AFAIK, Nvidia does not publicly document it's hardware instruction sets. The best you can see officially is PTX ISA which is the instruction set of a virtual machine which Nvidia's compiler (or drivers) then convert to the real instruction set to be executed on specific GPU.
A graphics card's processor, called a graphics processing unit (GPU), is similar to a computer's CPU. A GPU, however, is designed specifically for performing the complex mathematical and geometric calculations that are necessary for graphics rendering.
Graphics cards have memory to store rendered frames and provide the GPU with fast access to essential data. The image on the screen is always held on the frame buffer, which is a part of the memory. Textures, shadows, and depth buffers are also stored in the graphics card memory.
Yes they do. AMD even provides the specification up to the HD4000 series at the moment.
Take a look here at AMD's R700 instruction set reference guide.
There is also an open source project called Nouveau that does reverse engineering of the Nvidia instruction sets.
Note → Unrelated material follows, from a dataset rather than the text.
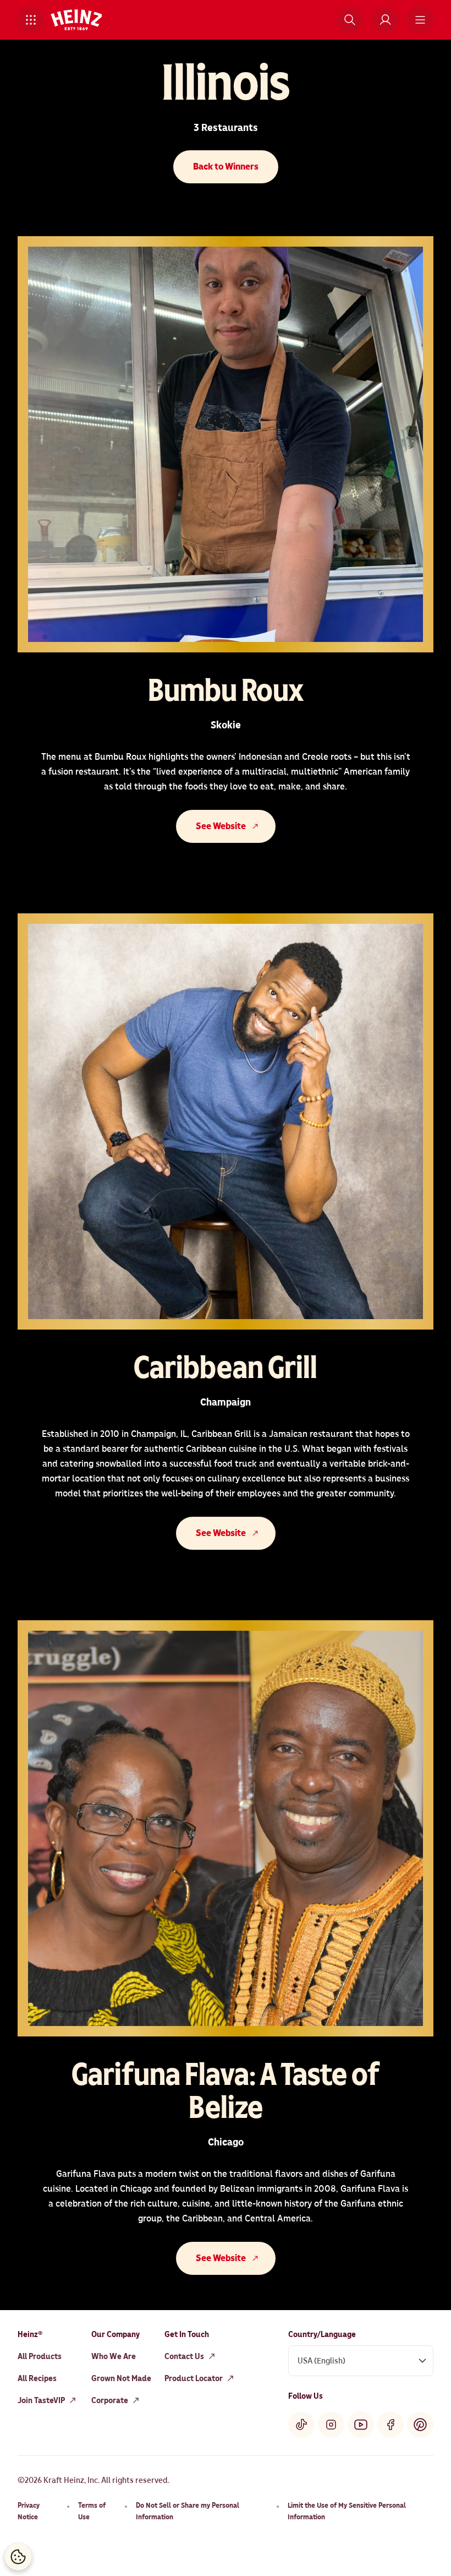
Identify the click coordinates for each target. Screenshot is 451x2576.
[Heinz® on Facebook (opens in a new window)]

Note that Nvidia has a slightly different architecture than AMD because they do not use VLIW but scalar execution (although multiple threads are additionally grouped in what is called a Warp or a Wavefront).
Also, not every OpenGL/Direct3D call maps to a "GPU instruction". For example, when binding a texture the driver will only set appropriate hardware registers that tell the GPU which texture memory to use for sampling.
Real programs are only run when executing shaders or stream processing kernels on the GPU.
Yes, the GPU have their own proprietrary instruction sets. The GPU instructions are executed independent from the CPU instructions.